Journée d’étude : Institutionnalisation et circulation du savoir religieux à partir du Maroc

Samedi 30 juin 2018, Centre Jacques-Berque (Rabat)
Organisation : Sabrina Mervin
Coordination : Anis Fariji

Modératrice : Sophie Bava

9h30. Mathias De Meyer : L’islam à l’école primaire au Maroc : l’agentivité des manuels d’arabe

10h. Amina Mesgguid : La fabrication du « sujet vertueux » marocain dans le cadre de la réforme de l’Education islamique en 2016 : entre « modernisation » contrôlée et conservation de l’ordre socio-religieux

10h30. Khalid Mouna et Madiha Siyoudi : Al-Taʿilm al-Atīq : un regard croisé entre le rural et l’urbain

11h15. Discussion

11h30. Pause

11h45. Farid El Asri, Sophie Bava, Sara Abounouasset Yousra Hamdaoui : La formation dans tous ses « États ». Enjeux et pratiques de la formation à l’islam en direction des étrangers au Maroc.

12h45. Discussion

13h. Pause déjeuner

 Modérateur : Anis Fariji

14h15. Salim Hmimnat : La formation des « nouveaux imams » au Maroc : enjeux de l’institutionnalisation et contenus du curriculum

14h45. Sara Borrillo : La prédication féminine de l’islam marocain entre vie quotidienne et défis globaux

15h15. Discussion

15h30. Pause

15h45. Ilyas Amharar : L’enseignement religieux marocain face à la réforme : l’exemple de la région de Souss

16h15. Younes Johan Van Praet : Pérégrinations du matnd’Ibn ʿĀchir (XIeH.) : entre renouveau et réappropriations concurrentielles du malikisme au sein de l’enseignement islamique francophone

16h45. Discussion générale sur la journée, les ateliers à venir et les perspectives de publications.

::::::::

> **Consigne**: D'après le programme de la journée d'étude ci-dessus, dans quel lieu se tient cette journée ?

> **Données fournies**:
::::::::

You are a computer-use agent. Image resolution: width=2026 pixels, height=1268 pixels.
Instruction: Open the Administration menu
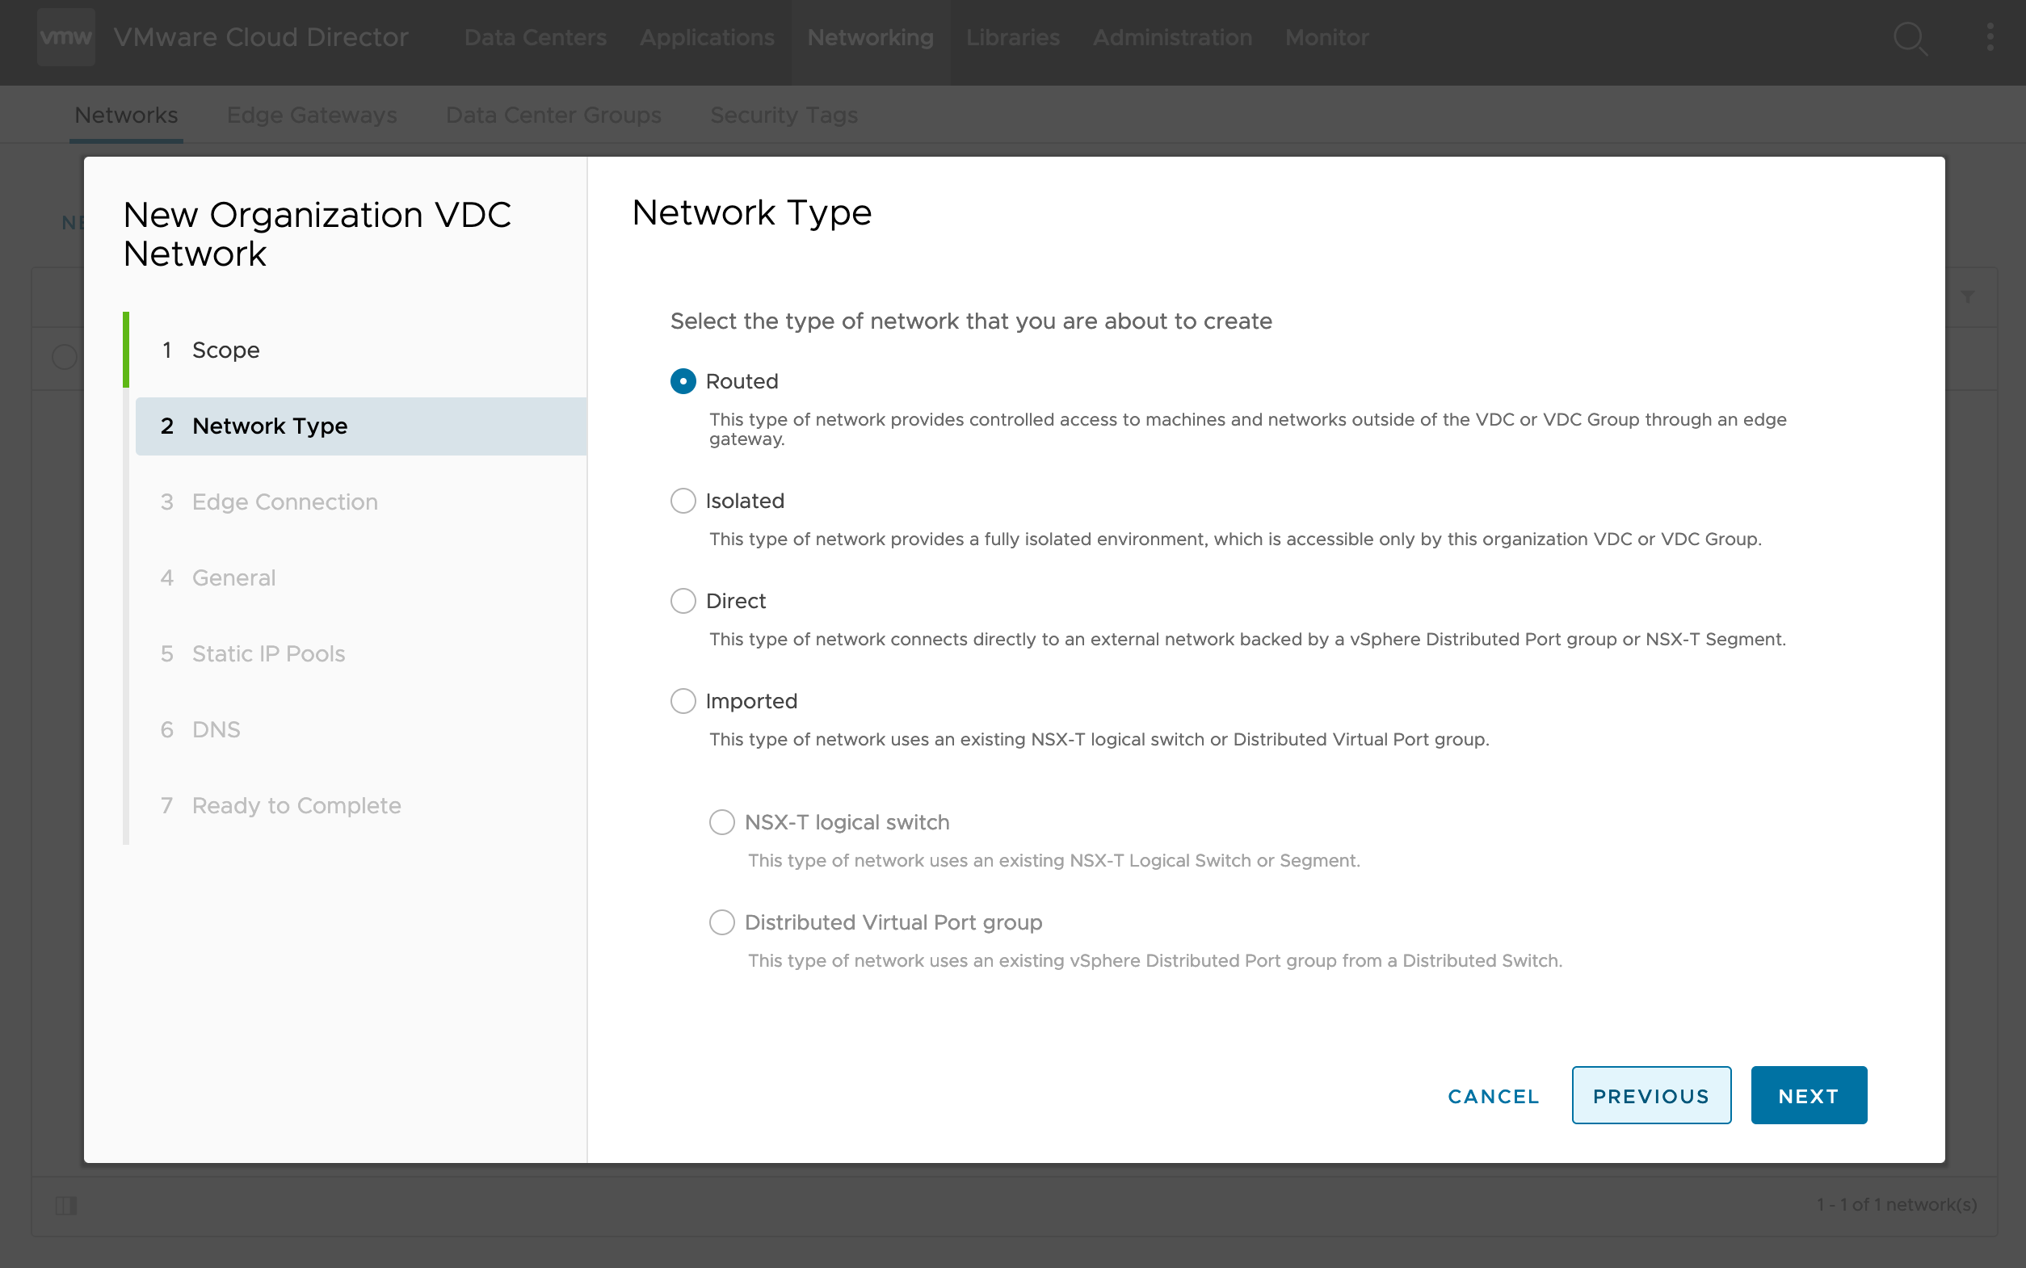coord(1171,38)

::::::::

> **Réponse**: Au Centre Jacques-Berque, à Rabat.